Nonhost resistance of barley to fungal pathogens is associated with largely nonoverlapping sets of pathogen-responsive transcripts. A, Venn diagram of transcripts differentially regulated during the interaction of barley with PM and Mag (left panel) or with PM and Rust (right panel). Transcripts regulated by both pathogen genera are shown inside the thick frame. The set of transcripts regulated in a nonhost-specific manner by the two genera are highlighted by gray shading. For abbreviations of pathogens, see Table I. B, The overlap of transcripts (relative to one or the other pathogen as specified below the column) that were generally regulated during interactions with PM and Mag in the epidermis or with PM and Rust in entire leaf samples (white bars) was compared with the overlap found with transcripts regulated specifically during nonhost-resistant interactions.

Figure 3.

Differentially regulated transcripts between host and nonhost interactions. A hierarchical clustering of pathogen-regulated transcripts was performed that showed a significant (P < 0.05, q < 0.1) quantitative difference of expression in leaf epidermis between Bgh and Bgt or between TH and CD. Per time point and treatment, mean values of signal intensities from three to four biological replicates were calculated, and Pearson correlation with complete linkage of log₂-transformed, median-centered mean signal intensities was applied for the clustering. Color code is as follows: blue, down-regulation; yellow, up-regulation.

Figure 4.

Stronger regulation of transcript abundance in nonhost-resistant interactions. Distribution of the DI for the interaction-specific marker transcripts identified in barley epidermis (according to Supplemental Table S2) is shown. The transcripts were grouped according to the regulons highlighted in Figure 3. DI values of genes with up-regulated or down-regulated transcript abundance (black or white symbols, respectively) were sorted in decreasing order.

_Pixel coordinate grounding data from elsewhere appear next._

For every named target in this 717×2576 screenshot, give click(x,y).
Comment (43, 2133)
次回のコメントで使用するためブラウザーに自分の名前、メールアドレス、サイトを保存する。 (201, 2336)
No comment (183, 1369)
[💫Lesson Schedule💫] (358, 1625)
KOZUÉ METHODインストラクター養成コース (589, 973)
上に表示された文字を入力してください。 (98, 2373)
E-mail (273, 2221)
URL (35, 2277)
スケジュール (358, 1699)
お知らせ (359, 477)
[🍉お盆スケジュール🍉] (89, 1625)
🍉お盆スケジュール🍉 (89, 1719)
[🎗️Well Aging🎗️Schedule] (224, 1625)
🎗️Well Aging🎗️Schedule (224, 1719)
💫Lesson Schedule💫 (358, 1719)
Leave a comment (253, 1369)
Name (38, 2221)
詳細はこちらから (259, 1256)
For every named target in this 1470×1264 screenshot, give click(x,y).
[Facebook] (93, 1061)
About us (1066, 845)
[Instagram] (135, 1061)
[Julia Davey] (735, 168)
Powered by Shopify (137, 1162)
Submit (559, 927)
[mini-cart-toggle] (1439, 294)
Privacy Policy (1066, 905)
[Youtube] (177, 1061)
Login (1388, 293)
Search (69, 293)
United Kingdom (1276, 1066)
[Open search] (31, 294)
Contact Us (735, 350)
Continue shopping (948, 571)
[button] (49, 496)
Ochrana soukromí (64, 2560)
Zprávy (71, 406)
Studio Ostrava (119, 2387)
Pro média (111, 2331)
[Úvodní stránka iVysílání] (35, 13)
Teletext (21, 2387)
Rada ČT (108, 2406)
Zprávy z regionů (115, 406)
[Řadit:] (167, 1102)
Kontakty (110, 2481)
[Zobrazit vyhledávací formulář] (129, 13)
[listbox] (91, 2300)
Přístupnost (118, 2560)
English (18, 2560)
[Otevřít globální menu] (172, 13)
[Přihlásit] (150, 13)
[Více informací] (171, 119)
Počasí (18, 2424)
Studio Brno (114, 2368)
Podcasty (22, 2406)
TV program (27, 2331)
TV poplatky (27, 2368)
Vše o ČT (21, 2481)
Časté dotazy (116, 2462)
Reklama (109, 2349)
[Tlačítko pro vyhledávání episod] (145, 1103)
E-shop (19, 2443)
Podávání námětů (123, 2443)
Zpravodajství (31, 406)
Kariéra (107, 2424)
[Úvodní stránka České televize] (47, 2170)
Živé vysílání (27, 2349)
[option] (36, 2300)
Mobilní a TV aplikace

Positive DI values of genes with up-regulated transcript abundance indicate a stronger transcript accumulation during nonhost interactions, whereas negative DI values of genes with down-regulated transcript abundance reflect stronger repression of gene expression during nonhost interactions. Absolute DI values of 0.2 and 0.3 correspond to 1.5- and 2-fold average differences, respectively, of transcript abundance between host or nonhost interactions.

Figure 5.

Different pathogens induce similar changes in signaling or metabolic pathways. Statistical significance of the overrepresentation or underrepresentation of regulated transcripts belonging to a specific functional transcript category was calculated relative to the entire cDNA array (χ² test). Superbin nomenclature was taken from Sreenivasulu et al. (2008). Pink and red bars indicate genes with up-regulated transcript abundance; light and dark green bars indicate genes with down-regulated transcript abundance. Statistical significance is indicated with asterisks: * P < 0.05, ** P < 0.005, *** P < 0.0005. AA, Amino acid; Asc, ascorbate; CHO, carbohydrate; epi, epidermis; Gluth, glutathione; n.a., not analyzed; OPP, oxidative pentose phosphate; PR, pathogenesis related. For abbreviations of pathogens, see Table I.

Figure 6.

Model of selective suppression of host defense genes by different pathogens. The observed small overlap of the nonhost-specific part of the transcriptional response of barley may be due to pathogen-specific suppression of basal defense, which is also under negative control by the Mlo gene, by the different adapted host pathogens. Despite differences in the sets of regulated transcripts responding to different adapted or nonadapted pathogens, pathways and cellular responses triggered by all types of pathogens were converging into similar defense reactions.